Oakland A's general manager Billy Beane and author Bill James are entrepreneurs who created a whole new way of running baseball teams based on statistics and this creative spirit is starting to have an impact in the business world.
The Nobel prize winning physicist Richard Feynman said that "science is the belief in the ignorance of the experts." By challenging the experts in baseball, Beane and James were true scientists, asking questions and looking at data in new ways. Excerpts:
"JOSHUA MILBERG has plenty of business cred: an M.B.A. from Yale, experience in the mayor’s office in Chicago, a job as a vice president for an energy consulting firm. But all of that, Mr. Milberg says, matters less than his reputation as “the data guy” — someone who can offer insights through statistical analysis. And for that, he and a growing number of young executives can credit none other than “Moneyball: The Art of Winning an Unfair Game,” by Michael Lewis."
The book "...examines how the Oakland Athletics achieved an amazing winning streak while having the smallest player payroll in Major League Baseball. (Short answer: creative use of data.)
These managers are savvier with data and more welcomed in business circles in part because of the book."

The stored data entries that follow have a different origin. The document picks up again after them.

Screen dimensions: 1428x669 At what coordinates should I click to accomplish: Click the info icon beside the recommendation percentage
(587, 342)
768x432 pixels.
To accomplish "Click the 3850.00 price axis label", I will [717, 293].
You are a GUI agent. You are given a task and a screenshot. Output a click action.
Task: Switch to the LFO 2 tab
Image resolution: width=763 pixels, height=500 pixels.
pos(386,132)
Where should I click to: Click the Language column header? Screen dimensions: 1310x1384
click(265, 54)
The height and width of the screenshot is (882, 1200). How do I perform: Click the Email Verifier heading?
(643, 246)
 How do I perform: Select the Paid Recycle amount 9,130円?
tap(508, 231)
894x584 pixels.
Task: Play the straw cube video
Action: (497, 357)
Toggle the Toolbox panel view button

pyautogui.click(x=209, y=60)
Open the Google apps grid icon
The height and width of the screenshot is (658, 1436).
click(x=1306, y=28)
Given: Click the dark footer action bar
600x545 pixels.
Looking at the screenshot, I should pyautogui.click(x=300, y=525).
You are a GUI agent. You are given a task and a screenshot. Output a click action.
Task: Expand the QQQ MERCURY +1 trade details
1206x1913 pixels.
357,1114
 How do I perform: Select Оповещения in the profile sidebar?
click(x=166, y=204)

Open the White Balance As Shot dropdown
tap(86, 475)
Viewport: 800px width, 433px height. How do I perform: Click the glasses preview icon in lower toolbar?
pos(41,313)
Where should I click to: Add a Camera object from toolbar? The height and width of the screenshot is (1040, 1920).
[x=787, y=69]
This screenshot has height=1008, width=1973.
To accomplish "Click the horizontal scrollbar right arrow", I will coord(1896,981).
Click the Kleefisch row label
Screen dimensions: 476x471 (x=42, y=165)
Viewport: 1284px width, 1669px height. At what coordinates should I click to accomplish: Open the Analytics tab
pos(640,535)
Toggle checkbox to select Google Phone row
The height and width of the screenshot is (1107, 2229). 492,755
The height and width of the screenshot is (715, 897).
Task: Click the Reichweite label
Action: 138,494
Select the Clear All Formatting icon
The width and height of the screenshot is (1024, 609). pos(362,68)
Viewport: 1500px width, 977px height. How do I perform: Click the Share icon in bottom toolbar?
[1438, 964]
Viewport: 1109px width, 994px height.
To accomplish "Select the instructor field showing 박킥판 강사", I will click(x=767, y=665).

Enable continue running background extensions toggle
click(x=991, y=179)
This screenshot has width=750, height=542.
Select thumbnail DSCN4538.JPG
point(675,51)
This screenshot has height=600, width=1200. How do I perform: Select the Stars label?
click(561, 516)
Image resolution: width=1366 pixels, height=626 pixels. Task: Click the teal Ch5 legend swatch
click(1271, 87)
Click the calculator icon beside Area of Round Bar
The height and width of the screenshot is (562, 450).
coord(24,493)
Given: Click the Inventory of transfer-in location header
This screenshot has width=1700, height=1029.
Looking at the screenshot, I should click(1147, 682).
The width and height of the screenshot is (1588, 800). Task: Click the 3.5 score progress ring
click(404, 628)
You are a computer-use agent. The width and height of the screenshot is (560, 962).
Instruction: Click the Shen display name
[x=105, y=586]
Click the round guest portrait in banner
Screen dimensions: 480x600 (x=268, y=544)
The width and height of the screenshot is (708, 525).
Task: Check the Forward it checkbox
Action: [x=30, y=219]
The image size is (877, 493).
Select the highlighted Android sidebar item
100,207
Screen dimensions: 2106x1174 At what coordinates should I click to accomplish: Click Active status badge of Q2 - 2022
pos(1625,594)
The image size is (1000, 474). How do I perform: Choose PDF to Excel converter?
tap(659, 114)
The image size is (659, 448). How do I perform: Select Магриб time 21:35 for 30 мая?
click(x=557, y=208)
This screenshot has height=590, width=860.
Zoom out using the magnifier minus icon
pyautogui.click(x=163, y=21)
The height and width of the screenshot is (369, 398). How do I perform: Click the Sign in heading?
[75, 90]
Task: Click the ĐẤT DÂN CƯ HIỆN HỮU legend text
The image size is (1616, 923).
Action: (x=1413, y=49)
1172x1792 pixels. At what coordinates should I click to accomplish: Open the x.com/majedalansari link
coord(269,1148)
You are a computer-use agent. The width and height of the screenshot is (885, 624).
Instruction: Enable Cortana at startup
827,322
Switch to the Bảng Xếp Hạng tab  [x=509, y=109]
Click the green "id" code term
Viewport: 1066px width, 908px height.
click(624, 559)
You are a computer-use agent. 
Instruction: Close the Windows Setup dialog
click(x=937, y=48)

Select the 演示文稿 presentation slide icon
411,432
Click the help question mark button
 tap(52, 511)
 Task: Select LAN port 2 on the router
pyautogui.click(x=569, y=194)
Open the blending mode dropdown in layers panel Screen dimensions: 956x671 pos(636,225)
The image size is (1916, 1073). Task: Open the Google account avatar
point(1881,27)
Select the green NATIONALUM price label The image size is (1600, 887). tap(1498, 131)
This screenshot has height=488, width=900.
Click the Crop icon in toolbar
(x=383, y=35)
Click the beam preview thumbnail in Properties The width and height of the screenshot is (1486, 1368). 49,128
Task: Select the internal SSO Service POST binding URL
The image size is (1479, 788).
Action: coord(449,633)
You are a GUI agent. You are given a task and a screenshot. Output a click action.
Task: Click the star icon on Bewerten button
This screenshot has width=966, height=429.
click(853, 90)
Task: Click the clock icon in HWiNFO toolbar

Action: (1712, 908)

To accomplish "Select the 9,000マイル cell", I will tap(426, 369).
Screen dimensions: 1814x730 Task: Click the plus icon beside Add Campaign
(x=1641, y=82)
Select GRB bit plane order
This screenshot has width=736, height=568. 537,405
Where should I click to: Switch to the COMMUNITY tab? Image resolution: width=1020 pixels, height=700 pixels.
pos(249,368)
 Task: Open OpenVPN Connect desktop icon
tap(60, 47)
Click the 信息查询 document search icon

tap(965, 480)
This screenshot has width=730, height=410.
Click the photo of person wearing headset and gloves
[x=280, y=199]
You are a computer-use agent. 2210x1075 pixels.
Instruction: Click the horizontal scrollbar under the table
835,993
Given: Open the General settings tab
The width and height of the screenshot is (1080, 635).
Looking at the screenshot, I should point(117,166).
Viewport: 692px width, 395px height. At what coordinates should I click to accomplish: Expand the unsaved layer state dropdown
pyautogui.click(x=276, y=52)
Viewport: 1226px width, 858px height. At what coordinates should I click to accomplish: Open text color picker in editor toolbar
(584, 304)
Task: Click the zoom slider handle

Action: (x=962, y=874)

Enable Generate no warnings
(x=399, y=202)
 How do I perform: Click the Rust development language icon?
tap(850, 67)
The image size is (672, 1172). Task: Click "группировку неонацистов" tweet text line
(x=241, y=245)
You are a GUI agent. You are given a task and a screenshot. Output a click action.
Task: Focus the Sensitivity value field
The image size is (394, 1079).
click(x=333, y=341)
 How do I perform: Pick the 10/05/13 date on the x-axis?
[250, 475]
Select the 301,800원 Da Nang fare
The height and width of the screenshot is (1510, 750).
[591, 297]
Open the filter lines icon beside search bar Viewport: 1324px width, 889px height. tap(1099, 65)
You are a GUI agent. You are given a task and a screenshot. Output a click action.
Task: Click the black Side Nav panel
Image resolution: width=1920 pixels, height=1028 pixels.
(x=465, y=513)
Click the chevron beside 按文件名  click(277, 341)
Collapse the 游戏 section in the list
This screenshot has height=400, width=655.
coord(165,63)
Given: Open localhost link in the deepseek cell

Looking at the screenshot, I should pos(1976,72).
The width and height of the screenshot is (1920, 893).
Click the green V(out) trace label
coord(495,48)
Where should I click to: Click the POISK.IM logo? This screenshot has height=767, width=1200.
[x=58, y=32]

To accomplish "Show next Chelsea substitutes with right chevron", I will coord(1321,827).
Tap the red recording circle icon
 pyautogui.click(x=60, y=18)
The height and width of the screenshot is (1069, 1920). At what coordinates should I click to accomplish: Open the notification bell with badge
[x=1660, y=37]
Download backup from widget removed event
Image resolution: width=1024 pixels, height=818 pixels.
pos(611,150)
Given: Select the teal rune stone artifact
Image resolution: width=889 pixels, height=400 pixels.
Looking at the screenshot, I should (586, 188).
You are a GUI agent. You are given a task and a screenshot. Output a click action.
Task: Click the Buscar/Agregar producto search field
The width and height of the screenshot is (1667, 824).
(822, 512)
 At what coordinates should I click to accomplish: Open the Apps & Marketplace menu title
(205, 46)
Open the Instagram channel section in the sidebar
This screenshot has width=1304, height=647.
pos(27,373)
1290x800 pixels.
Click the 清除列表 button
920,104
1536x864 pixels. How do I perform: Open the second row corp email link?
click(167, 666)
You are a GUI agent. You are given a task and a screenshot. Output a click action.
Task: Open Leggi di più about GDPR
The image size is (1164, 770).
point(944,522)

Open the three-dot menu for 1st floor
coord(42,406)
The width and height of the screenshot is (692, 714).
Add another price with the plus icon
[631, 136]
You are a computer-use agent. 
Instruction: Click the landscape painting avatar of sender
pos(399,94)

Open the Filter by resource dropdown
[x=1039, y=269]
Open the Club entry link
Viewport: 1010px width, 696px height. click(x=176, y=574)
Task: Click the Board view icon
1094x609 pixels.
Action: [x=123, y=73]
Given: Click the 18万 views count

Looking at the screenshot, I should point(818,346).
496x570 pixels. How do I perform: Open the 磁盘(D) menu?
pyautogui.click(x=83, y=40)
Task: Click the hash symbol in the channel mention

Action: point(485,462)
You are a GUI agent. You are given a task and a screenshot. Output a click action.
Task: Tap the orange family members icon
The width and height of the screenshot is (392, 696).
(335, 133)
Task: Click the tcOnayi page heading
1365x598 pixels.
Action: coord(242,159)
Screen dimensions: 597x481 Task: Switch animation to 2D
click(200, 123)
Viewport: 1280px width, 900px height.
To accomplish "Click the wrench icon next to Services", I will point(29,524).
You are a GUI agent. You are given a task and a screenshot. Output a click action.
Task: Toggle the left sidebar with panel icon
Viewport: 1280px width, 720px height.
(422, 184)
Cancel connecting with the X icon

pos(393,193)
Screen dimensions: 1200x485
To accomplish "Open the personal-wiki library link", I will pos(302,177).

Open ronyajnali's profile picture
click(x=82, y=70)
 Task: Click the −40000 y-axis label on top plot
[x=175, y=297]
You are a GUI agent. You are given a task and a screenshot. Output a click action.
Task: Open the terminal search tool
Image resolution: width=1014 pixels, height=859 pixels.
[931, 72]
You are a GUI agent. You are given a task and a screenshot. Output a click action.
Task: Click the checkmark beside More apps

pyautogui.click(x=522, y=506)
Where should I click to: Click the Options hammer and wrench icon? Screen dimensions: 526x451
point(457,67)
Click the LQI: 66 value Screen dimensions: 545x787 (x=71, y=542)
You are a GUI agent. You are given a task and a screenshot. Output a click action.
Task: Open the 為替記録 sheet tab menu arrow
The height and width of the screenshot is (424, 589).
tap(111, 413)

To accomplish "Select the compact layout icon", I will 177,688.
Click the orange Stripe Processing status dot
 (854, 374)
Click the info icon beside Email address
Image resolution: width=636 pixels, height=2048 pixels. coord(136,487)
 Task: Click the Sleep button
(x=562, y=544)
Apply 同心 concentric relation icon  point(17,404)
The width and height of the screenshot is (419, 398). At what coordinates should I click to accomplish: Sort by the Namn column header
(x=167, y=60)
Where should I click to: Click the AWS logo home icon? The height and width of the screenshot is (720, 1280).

"At its heart, of course, “Moneyball” isn’t about baseball. It’s not even about statistics. Rather, it’s about challenging conventional wisdom with data."
"This evangelism has created opportunities for the analytically minded."
The article calls this work "creative empiricism."
"But “Moneyball” dramatized the principles behind these forces: a reliance on data to exploit inefficiencies, allocate resources and challenge conventional wisdom — and thus broadened their appeal.
“Moneyball” traces Billy Beane’s use of unorthodox analytics to the work of Bill James. Working as a baseball outsider, Mr. James began self-publishing his analysis and commentary in 1977 and built a passionate following."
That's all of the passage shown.